Dazu sollten Leistungsgruppen genauer definiert und mit einheitlichen Qualitätsvorgaben versehen werden, die Bund und Länder erst noch gemeinsam erarbeiten mussten. Bis dahin war vorgesehen, die Vorhalteanteile auf 60 Prozent der DRG-Vergütung festzulegen. Eine Bund-Länder-Gruppe sollte über den Sommer einen Gesetzentwurf erarbeiten; das Inkrafttreten war für Anfang 2024 geplant, mit schrittweiser Umsetzung. Eine Einordnung lieferte damals auch die Berichterstattung zur Krankenhausreform.

CareShare 13: Ein Think Tank entwirft ein neues Gesundheitssystem

CareShare 13 ist ein Vorschlag des Instituts für Pflege, Altern und Gesundheit (IPAG), eines eingetragenen Vereins, der sich selbst als Think Tank für eine menschenzentrierte und hochwertige Versorgung versteht. Der Name spielt darauf an, dass es in Deutschland bislang kein dreizehntes Sozialgesetzbuch gibt – diese Lücke will das Konzept füllen. Auf 53 Seiten Positionspapier wird CareShare 13 als Architektur für ein zeitgemäßes Gesundheitssystem beschrieben.

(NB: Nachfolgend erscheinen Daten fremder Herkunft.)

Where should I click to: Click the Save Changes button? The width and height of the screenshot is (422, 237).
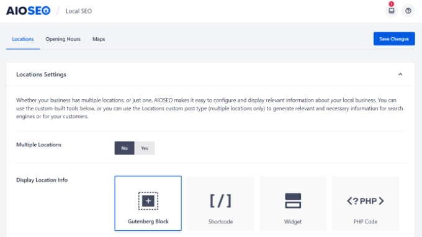[394, 38]
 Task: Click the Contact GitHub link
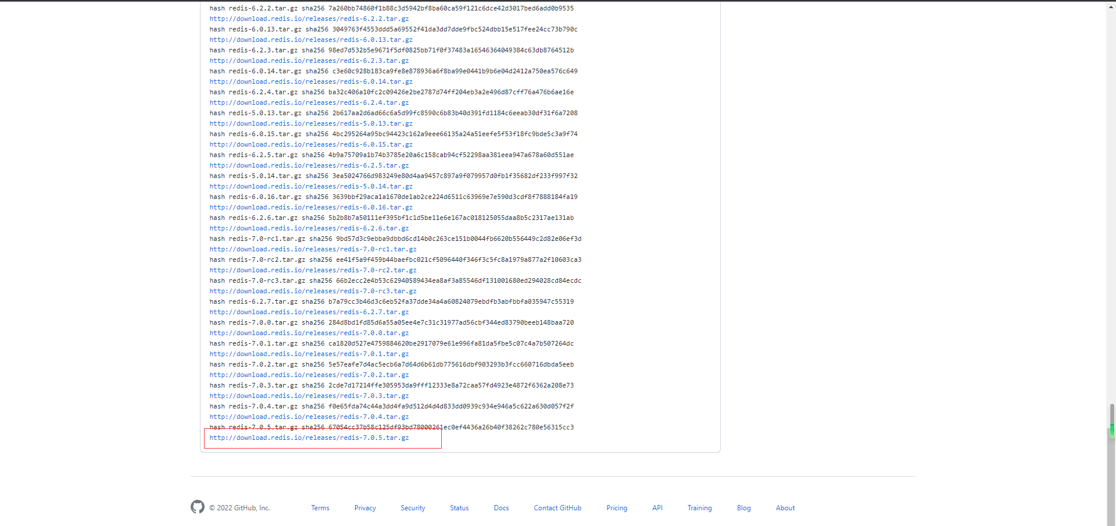pos(557,508)
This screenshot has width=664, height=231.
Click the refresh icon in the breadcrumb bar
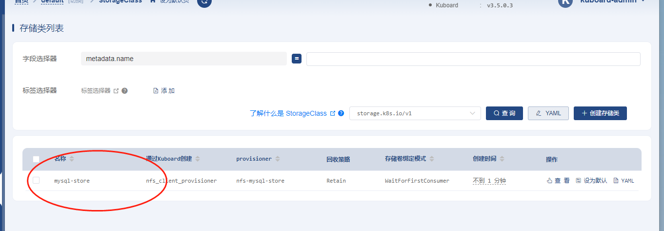point(204,2)
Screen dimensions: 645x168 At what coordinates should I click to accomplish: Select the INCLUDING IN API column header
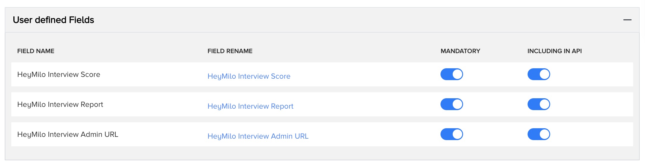click(x=554, y=51)
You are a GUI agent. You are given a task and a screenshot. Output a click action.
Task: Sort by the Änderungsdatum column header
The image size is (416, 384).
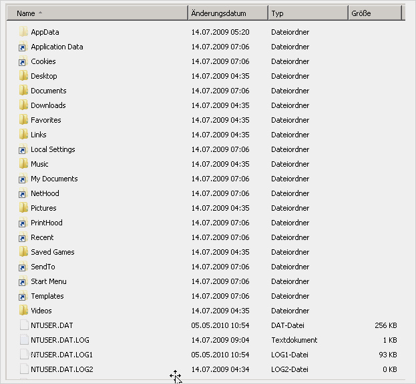click(228, 13)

Das IPAG benennt vier Hauptprobleme: erstens eine starke Ärzt:innenzentrierung, die interprofessionelle Zusammenarbeit erschwere, weil andere Gesundheitsberufe im System kaum abgebildet seien. Zweitens fehlende regionale Governance-Strukturen, die Versorgungsbedarfe sozialraumbezogen planen und sicherstellen könnten. Drittens die Pflegeversicherung (SGB XI), die nach Auffassung der Autor:innen eine Deprofessionalisierung der Pflege auslöse, sie unterfinanziere und pflegende Angehörige – meist Frauen – systematisch in Überforderung treibe. Viertens die Dualität aus gesetzlicher und privater Krankenversicherung, die eine solidarische Finanzierung verhindere.

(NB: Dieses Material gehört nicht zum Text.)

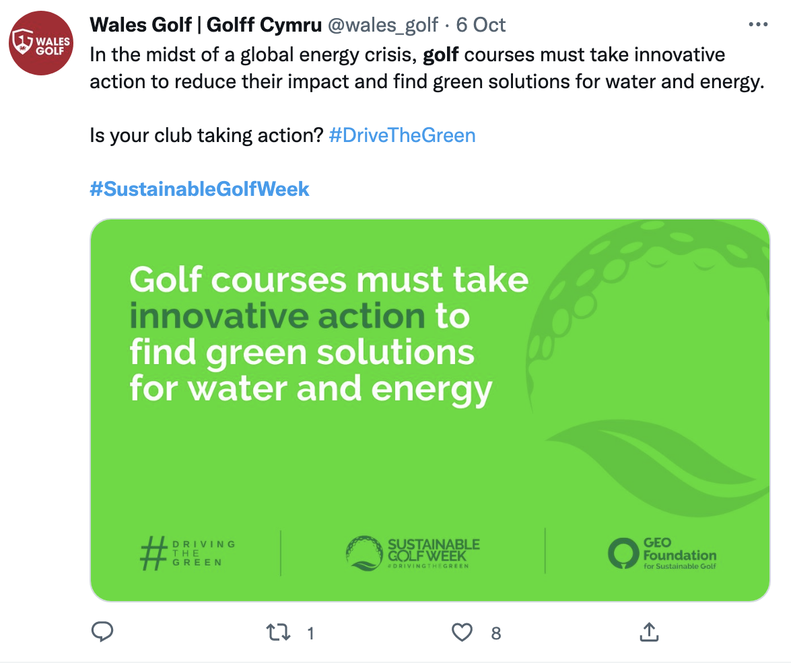Open the 6 Oct timestamp link
The width and height of the screenshot is (791, 663).
[x=481, y=25]
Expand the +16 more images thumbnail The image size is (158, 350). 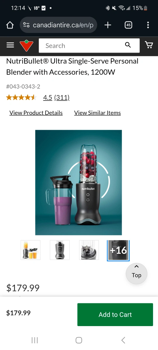point(118,250)
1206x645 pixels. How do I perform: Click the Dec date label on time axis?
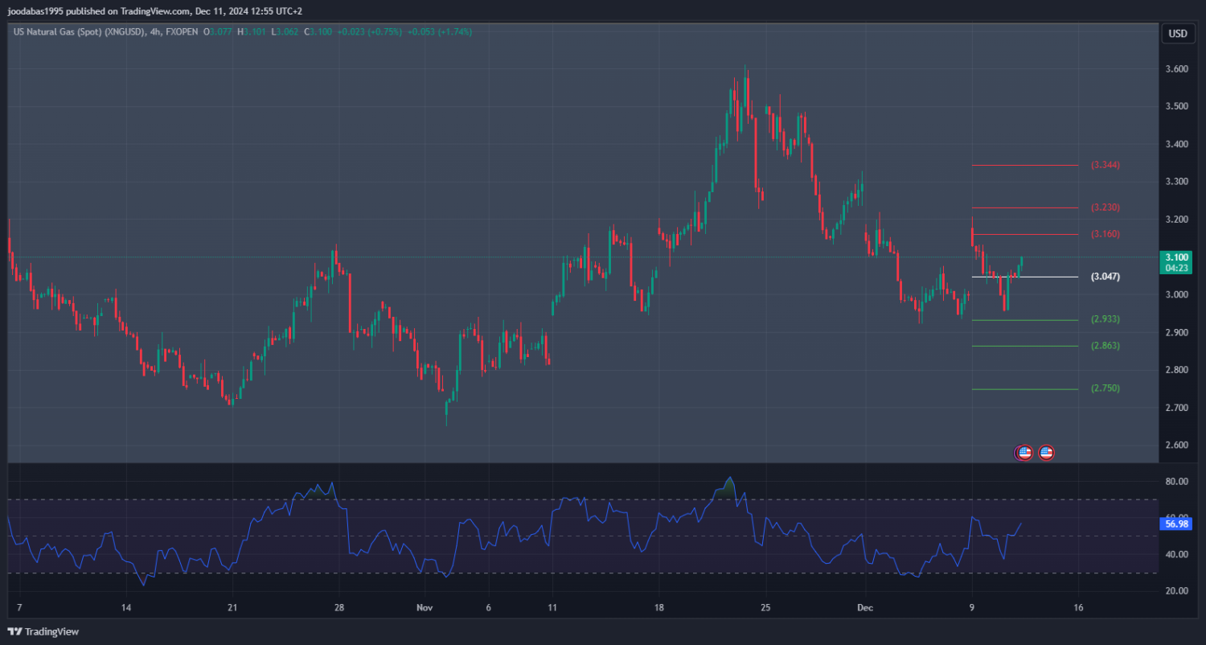coord(864,607)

Als Konsequenz schlägt das IPAG vor, ein neues Sozialgesetzbuch XIII zu schaffen, das die berufliche Pflege umfasst, die bisherige Pflegeversicherung im SGB XI abzuschaffen und das SGB V zu entkernen. Konkret stehen drei Bausteine im Raum: regionale CareShare-Verbünde als Steuerungsebene der Versorgung, die Arbeit in medizinisch-pflegerischen Tandems ohne ärztlichen Vorbehalt für pflegerische Tätigkeiten sowie eine solidarisch und gemeinwohlorientiert ausgerichtete Mischfinanzierung aus Beiträgen, Steuermitteln und Selbstbeteiligungsmodellen.

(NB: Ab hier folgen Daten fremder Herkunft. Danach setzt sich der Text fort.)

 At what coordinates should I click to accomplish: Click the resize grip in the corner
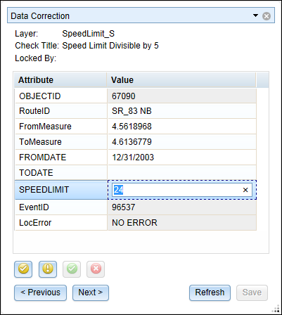(x=276, y=309)
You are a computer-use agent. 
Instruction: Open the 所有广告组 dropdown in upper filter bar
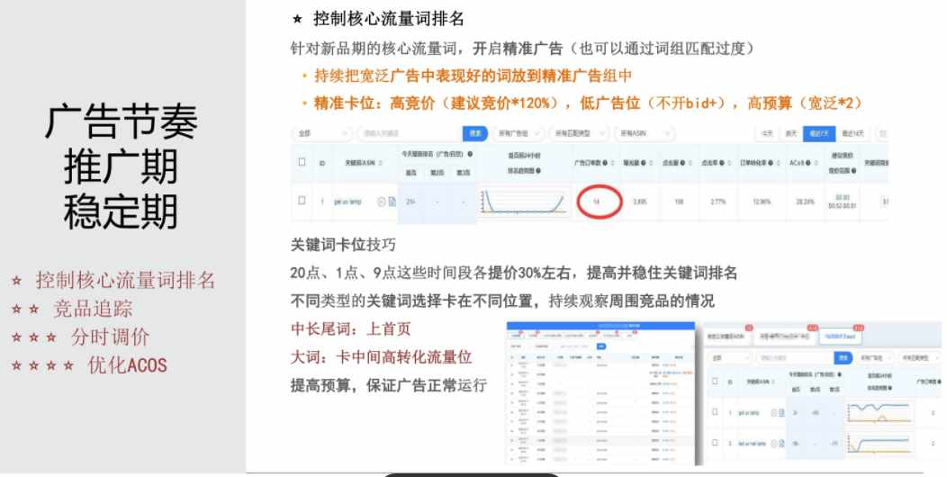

Beteiligt sind bekannte Stimmen aus dem pflegerischen Feld, darunter Martina Hasseler, Sabine Brase und Annemarie Fajardo sowie weitere Personen aus Wissenschaft, Praxis und Management. Wichtig zur Einordnung: Es handelt sich um den Entwurf eines Think Tanks – politische Bestrebungen in diese Richtung lagen zum Zeitpunkt der Folge nicht vor.

Kurznachrichten

Neues Ersteinschätzungsverfahren in Notaufnahmen: Der Gemeinsame Bundesausschuss (G-BA) hat eine Richtlinie beschlossen, nach der ab Juni 2024 eingeschätzt werden soll, ob Patient:innen innerhalb von 24 Stunden ambulant im Krankenhaus oder in einer KV-Notdienstpraxis versorgt oder stationär aufgenommen werden müssen. Ist keine Versorgung innerhalb von 24 Stunden nötig, sollen Betroffene per Code einen Termin in einer Vertragspraxis erhalten. Die vom G-BA verabschiedete Richtlinie zur Ersteinschätzung stieß auf geteiltes Echo: Während Vertreter:innen der Krankenhausärzt:innen die Sorge äußerten, Notaufnahmen würden zu einer Terminservicestelle für Termine, die es nicht gebe, sah der G-BA-Vorsitzende darin eine praktische Übergangslösung bis zu den Strukturveränderungen der Krankenhausreform.

ICN-Kongress in Montreal: Vom 1. bis 5. Juli 2023 tagte der International Council of Nurses (ICN) in Kanada. Thema war der weltweite Mangel an Pflegefachpersonen – Schätzungen zufolge fehlen bis zu sechs Millionen. Gewarnt wurde davor, freie Stellen mit schlechter qualifiziertem Assistenzpersonal aufzufüllen – ein Trend, der auch in Deutschland sichtbar ist. WHO und ICN kündigten für 2025 einen zweiten Bericht zur Lage der Pflegefachpersonen an.

Habilitation von Peter Nydahl: Der Pflegewissenschaftler aus Schleswig-Holstein, seit Jahren im intensivpflegerischen Bereich aktiv, hat seine Habilitation erlangt. Inhaltlich beschäftigte er sich mit der Frührehabilitation auf der Intensivstation und kündigte an, sich weiter für die Professionalisierung der Pflege einzusetzen.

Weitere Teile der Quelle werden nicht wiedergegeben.